Transformation Process


 


             Because the furniture industry is highly competitive and fragmented, most (if not all) furniture retailers seek to create a sustainable competitive advantage. Differentiation is the strategy that furniture retailers employ. In the case of IKEA, sustainable competitive advantage was achieved because of the company’s added quality services. Potential purchasers try to find suppliers that offer them the greatest added value. As an added value and as a way to attract customers, IKEA offers superior customer service. IKEA meets customers with catalogs, tape measures, pens, and notepaper. The shortage of salespeople affords customers the opportunity to shop in freedom and to take notes. IKEA also offers services to parents while they shop such as the supervision of toddlers, infant-changing rooms, and attendants who warm baby bottles. Snack bars sell Swedish specialties at low prices. The strength of IKEA is its ability to shift a variety of cost burdens to the customer that might be found desirable or perceived as an added value. IKEA partners with its customers in ensuring that the customers save money by offering stylish, functional, low-cost home furnishings that customers must assemble themselves. Making the customers assemble their own furniture enables IKEA to save money on manufacturing and distribution, which they then pass on to customers in the form of lower prices at retail. To compensate for the customer having to do-it-themselves, IKEA offers other services that make this proposition attractive. These extra services include in-store child-care and play areas, restaurants, and longer hours of operations.


            IKEA does not have its own manufacturing facilities. Instead, it is using subcontracted manufacturers all over the world for supplies. All research and development activities are, however, centralized in Sweden. In order to maintain low cost, IKEA lets its shoppers to assemble their own purchases. To facilitate shopping, IKEA provides catalogs, tape measure, shopping lists and pencils for writing note and measurements. IKEA’s designs and styles are very popular to its customers because it is able to blend quality, stylish designs and affordability. These characteristics make IKEA products very attractive to the customers. The IKEA design approach according to  (2007) retains a strong Scandinavian identity seen in the use of natural wood, minimalist shapes, high technology, new materials and strong colors (as shown in the photos below). The company has extended the image of 20th-century Scandinavian Modernism and ensured that is has become an immensely widespread domestic living style.

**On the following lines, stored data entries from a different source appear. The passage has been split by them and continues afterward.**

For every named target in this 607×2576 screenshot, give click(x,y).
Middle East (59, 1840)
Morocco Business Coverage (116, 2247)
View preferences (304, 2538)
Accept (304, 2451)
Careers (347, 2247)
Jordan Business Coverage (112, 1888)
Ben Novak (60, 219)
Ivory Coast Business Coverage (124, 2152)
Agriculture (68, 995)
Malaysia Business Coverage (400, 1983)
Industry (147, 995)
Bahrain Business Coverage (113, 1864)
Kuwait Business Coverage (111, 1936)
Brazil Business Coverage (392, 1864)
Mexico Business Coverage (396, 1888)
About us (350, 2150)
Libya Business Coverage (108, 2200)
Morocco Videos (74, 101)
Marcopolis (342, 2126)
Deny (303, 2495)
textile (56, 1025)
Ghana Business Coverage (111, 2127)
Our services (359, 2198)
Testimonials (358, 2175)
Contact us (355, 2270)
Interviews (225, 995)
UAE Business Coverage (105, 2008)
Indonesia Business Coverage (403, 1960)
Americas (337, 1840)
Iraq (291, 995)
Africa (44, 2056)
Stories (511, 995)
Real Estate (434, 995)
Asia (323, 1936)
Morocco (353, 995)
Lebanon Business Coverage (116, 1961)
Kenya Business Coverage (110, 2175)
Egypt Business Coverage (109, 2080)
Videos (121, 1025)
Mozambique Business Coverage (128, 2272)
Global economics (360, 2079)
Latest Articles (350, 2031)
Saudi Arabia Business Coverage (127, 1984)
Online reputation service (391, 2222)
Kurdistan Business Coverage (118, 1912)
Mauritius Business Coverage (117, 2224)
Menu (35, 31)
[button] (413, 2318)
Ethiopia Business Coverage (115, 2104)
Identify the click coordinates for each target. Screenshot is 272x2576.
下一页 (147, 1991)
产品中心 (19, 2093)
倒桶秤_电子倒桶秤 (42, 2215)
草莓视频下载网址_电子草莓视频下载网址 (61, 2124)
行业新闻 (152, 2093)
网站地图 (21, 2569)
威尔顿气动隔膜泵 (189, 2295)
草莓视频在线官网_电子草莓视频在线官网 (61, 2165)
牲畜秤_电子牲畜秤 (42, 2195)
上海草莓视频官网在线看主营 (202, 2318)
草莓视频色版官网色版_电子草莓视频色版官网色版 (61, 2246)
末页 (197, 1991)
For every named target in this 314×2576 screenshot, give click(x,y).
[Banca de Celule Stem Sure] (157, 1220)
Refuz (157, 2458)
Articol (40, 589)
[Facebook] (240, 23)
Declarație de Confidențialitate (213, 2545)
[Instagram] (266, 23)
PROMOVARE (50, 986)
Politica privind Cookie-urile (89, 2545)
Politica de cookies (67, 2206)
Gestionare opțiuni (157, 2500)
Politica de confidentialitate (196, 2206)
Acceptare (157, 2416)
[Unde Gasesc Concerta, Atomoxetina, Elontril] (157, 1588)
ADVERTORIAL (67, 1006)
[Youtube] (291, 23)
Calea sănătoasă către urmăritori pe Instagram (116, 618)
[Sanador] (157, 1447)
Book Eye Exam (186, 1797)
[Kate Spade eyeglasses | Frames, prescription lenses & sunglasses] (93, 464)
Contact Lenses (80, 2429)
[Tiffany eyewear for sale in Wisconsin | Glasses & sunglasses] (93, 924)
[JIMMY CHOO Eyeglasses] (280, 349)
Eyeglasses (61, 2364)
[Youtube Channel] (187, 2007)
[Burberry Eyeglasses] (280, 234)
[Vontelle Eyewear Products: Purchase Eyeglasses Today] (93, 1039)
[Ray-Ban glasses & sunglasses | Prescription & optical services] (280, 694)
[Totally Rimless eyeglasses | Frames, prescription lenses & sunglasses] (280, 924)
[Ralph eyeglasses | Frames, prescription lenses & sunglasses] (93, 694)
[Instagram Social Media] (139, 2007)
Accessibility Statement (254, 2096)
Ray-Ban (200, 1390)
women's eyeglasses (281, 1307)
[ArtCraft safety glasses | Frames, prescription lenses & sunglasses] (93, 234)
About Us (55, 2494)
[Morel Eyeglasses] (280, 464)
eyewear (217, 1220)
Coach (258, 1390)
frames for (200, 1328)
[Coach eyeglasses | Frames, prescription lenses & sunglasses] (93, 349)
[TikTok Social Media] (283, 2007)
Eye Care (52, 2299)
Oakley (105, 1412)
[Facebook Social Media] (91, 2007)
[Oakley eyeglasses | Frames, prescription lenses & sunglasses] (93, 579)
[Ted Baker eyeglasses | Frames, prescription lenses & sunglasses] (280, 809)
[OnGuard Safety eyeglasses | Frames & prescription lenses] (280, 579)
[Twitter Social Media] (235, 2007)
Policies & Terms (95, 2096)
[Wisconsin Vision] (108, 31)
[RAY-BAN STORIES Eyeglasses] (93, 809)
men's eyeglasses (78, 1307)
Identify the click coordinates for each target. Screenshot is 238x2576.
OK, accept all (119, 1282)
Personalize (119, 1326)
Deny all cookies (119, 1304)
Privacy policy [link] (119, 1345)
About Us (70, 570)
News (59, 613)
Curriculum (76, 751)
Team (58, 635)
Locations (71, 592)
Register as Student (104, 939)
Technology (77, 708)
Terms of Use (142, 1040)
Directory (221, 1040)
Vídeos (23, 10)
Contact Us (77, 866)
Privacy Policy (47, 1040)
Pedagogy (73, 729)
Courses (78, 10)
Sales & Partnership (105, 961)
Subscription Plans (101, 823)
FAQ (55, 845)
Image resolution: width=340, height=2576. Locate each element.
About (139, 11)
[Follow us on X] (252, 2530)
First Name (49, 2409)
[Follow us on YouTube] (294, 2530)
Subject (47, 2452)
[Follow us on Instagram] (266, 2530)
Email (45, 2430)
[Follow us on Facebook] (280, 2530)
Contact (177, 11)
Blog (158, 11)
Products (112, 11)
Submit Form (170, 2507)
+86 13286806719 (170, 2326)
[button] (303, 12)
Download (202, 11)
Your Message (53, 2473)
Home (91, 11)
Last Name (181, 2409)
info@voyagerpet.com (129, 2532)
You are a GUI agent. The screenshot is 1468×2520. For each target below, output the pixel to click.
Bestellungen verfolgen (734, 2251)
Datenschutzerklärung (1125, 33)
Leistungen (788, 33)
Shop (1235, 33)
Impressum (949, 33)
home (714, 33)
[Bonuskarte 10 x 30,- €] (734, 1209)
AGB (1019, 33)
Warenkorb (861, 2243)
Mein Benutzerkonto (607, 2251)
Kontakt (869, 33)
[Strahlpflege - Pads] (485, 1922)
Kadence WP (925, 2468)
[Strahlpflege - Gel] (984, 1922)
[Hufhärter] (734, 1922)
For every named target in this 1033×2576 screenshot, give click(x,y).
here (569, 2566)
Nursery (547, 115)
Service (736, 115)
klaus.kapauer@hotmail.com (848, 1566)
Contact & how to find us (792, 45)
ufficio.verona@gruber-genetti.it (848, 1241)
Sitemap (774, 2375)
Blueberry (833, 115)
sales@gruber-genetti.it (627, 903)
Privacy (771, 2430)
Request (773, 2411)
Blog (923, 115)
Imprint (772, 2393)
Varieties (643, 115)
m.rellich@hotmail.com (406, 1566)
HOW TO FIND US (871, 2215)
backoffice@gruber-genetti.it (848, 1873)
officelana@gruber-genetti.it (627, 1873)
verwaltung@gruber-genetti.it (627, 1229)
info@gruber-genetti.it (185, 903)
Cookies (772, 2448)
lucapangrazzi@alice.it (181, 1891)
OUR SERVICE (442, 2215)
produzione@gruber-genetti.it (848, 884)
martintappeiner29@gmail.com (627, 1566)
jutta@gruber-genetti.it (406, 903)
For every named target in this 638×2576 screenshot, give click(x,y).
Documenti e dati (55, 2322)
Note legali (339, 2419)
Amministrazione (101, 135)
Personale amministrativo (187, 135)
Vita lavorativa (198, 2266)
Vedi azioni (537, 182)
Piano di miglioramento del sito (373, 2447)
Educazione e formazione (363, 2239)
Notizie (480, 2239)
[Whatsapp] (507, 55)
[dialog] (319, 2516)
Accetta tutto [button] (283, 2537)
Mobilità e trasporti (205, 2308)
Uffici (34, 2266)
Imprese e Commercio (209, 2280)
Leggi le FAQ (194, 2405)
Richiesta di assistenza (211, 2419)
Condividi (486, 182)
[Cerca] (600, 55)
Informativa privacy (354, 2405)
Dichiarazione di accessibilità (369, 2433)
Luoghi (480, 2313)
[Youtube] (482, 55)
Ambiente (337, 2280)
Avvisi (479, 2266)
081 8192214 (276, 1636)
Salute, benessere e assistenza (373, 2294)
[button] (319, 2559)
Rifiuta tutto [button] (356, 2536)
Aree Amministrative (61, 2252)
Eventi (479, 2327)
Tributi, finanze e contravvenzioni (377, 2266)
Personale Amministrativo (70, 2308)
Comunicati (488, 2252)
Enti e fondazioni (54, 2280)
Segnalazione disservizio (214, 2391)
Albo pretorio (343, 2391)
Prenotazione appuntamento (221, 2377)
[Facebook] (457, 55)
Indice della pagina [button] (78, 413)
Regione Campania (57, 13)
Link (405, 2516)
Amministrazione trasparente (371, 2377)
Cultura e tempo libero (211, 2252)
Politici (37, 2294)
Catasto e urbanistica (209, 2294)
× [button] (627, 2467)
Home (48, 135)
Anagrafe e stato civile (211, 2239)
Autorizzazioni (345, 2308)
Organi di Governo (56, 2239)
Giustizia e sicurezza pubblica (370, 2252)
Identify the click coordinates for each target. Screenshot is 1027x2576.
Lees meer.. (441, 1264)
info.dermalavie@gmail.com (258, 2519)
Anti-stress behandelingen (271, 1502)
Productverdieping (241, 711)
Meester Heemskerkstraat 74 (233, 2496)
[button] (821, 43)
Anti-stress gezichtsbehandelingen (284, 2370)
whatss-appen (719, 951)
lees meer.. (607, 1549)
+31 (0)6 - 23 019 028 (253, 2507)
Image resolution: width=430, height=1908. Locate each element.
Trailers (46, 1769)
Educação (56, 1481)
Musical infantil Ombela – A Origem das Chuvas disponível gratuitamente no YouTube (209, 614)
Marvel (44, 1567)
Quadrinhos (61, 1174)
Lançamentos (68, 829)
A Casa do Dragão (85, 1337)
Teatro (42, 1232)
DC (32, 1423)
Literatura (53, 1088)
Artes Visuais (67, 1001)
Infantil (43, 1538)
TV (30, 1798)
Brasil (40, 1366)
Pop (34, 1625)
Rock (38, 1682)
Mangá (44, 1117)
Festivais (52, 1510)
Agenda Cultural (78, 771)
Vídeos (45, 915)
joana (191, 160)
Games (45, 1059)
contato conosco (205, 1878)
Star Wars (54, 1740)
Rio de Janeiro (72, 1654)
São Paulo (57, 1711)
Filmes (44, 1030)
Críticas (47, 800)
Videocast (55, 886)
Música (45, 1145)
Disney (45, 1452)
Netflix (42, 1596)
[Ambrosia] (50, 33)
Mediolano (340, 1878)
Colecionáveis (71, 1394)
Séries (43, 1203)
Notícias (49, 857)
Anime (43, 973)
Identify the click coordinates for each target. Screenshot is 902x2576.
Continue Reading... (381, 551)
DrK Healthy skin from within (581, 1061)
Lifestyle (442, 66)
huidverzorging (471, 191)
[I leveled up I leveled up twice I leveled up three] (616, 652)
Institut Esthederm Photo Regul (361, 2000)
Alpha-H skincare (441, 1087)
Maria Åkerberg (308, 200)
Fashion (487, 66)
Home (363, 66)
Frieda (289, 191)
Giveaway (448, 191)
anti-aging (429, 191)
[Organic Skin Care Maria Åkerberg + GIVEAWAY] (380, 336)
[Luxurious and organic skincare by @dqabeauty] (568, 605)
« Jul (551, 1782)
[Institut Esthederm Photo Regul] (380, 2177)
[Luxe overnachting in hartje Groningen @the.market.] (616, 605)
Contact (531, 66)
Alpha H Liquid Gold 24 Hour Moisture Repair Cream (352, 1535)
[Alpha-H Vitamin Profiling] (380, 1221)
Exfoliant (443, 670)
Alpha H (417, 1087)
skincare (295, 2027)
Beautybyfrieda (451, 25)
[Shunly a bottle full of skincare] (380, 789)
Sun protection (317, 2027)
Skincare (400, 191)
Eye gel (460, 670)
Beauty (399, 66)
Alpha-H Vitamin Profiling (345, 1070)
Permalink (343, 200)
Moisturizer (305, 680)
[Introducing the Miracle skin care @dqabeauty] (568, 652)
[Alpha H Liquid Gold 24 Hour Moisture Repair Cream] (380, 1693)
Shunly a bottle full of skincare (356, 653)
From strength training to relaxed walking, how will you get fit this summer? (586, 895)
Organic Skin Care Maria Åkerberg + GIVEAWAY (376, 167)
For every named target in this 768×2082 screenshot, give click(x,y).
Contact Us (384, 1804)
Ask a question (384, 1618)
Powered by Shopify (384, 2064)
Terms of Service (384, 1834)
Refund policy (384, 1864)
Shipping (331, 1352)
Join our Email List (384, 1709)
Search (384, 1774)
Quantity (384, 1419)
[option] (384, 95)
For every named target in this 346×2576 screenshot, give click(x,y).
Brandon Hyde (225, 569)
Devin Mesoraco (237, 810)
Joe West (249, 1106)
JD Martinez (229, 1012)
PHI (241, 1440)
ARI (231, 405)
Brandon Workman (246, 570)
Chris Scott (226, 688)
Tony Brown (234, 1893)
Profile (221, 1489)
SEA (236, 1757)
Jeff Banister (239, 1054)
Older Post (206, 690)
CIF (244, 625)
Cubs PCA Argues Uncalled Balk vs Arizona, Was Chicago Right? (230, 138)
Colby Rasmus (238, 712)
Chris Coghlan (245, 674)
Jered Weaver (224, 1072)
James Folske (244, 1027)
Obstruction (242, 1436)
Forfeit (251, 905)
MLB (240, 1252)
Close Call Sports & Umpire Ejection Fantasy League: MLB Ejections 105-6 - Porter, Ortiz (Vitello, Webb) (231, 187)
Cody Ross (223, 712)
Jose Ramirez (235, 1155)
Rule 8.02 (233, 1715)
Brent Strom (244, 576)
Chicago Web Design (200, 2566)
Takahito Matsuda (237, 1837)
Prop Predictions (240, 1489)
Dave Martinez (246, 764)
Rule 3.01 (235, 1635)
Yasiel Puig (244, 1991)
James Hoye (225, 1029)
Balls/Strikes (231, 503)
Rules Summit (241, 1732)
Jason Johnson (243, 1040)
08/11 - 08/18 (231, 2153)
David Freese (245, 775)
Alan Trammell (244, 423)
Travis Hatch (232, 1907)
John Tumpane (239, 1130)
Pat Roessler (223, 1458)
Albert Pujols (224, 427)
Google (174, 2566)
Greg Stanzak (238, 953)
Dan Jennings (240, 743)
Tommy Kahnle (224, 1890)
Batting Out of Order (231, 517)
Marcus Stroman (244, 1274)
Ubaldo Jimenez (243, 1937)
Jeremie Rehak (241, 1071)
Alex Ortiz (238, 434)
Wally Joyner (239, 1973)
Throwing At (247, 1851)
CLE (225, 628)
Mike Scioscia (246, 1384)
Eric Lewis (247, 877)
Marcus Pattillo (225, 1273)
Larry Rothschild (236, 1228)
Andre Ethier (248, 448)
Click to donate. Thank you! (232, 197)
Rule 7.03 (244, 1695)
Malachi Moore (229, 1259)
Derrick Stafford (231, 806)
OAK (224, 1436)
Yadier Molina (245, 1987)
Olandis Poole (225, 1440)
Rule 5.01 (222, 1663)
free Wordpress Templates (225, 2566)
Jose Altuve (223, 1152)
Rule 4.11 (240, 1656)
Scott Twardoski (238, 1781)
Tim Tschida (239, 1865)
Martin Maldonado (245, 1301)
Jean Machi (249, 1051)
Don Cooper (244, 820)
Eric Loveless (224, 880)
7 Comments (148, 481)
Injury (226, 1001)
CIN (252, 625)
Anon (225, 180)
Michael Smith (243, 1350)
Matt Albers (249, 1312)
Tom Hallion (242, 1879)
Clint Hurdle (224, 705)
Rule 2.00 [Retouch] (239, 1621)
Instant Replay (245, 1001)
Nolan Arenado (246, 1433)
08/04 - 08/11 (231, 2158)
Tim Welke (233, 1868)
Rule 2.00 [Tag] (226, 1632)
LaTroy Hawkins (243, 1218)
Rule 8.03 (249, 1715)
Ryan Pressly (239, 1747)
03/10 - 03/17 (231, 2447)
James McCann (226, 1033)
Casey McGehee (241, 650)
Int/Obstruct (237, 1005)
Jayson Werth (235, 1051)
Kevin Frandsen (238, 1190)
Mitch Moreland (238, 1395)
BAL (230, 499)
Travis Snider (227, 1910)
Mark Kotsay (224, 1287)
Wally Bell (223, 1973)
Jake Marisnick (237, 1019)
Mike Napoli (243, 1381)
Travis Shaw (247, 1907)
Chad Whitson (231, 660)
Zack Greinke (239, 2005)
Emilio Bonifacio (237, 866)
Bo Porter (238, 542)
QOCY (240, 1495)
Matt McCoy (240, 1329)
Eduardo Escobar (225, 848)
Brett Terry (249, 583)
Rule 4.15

IKEA’s design is made synonymous with middle-class taste and thereby becomes the vehicle by which visible signs of affluence are made accessible to people of modest means. Of special relevance is the fact that the IKEA emphasis on design gives expression to the centrality of style in the contemporary marketplace. IKEA products could be roughly described as interior European modernism done in Scandinavian style. But the company’s genius consists in joining the attractions of design to practicality and affordability along with versatility. By this means, it captures a broad demographic of consumers who can buy into a trendy middle-class lifestyle while gaining the satisfaction of purchasing highly functional and practical products at minimal cost (2008).